• [WORK REQUIRED]: Copy each of the lines below word for word, keeping every character as it appears.

• [EXTRACTED MATERIAL]:
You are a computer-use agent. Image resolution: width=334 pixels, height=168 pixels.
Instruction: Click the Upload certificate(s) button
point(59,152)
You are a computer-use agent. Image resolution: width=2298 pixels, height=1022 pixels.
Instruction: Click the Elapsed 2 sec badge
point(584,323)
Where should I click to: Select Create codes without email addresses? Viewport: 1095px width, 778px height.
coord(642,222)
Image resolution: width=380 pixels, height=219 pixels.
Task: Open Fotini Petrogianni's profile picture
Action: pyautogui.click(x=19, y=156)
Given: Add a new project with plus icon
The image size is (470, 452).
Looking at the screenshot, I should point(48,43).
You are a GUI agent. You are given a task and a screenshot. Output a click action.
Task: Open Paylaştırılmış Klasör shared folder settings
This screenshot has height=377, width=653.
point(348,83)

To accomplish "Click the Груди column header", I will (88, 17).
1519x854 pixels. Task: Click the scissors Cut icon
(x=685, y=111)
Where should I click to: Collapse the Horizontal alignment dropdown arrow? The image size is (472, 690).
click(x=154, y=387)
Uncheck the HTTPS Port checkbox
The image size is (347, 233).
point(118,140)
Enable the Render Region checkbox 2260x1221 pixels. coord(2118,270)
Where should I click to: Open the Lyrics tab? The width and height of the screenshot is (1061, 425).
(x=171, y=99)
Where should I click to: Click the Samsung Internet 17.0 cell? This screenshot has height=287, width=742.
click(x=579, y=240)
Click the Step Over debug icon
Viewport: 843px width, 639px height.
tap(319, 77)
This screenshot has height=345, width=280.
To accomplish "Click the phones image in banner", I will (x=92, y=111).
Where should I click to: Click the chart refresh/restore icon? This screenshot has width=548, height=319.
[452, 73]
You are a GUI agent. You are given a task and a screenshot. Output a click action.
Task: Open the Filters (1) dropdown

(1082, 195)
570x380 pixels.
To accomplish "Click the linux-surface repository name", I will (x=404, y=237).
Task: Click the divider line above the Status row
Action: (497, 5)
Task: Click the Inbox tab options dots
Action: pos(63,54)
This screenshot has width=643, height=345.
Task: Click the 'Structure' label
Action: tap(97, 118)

• [RESULT OF THIS EXERCISE]:
You are a computer-use agent. Image resolution: width=334 pixels, height=168 pixels.
Instruction: Click the Upload certificate(s) button
point(59,152)
You are a computer-use agent. Image resolution: width=2298 pixels, height=1022 pixels.
Instruction: Click the Elapsed 2 sec badge
point(584,323)
Where should I click to: Select Create codes without email addresses? Viewport: 1095px width, 778px height.
coord(642,222)
Image resolution: width=380 pixels, height=219 pixels.
Task: Open Fotini Petrogianni's profile picture
Action: pyautogui.click(x=19, y=156)
Given: Add a new project with plus icon
The image size is (470, 452).
Looking at the screenshot, I should point(48,43).
You are a GUI agent. You are given a task and a screenshot. Output a click action.
Task: Open Paylaştırılmış Klasör shared folder settings
This screenshot has height=377, width=653.
point(348,83)

To accomplish "Click the Груди column header", I will (88, 17).
1519x854 pixels. Task: Click the scissors Cut icon
(x=685, y=111)
Where should I click to: Collapse the Horizontal alignment dropdown arrow? The image size is (472, 690).
click(x=154, y=387)
Uncheck the HTTPS Port checkbox
The image size is (347, 233).
point(118,140)
Enable the Render Region checkbox 2260x1221 pixels. coord(2118,270)
Where should I click to: Open the Lyrics tab? The width and height of the screenshot is (1061, 425).
(x=171, y=99)
Where should I click to: Click the Samsung Internet 17.0 cell? This screenshot has height=287, width=742.
click(x=579, y=240)
Click the Step Over debug icon
Viewport: 843px width, 639px height.
tap(319, 77)
This screenshot has height=345, width=280.
To accomplish "Click the phones image in banner", I will (x=92, y=111).
Where should I click to: Click the chart refresh/restore icon? This screenshot has width=548, height=319.
[452, 73]
You are a GUI agent. You are given a task and a screenshot. Output a click action.
Task: Open the Filters (1) dropdown

(1082, 195)
570x380 pixels.
To accomplish "Click the linux-surface repository name", I will (x=404, y=237).
Task: Click the divider line above the Status row
Action: (497, 5)
Task: Click the Inbox tab options dots
Action: pos(63,54)
This screenshot has width=643, height=345.
Task: Click the 'Structure' label
Action: tap(97, 118)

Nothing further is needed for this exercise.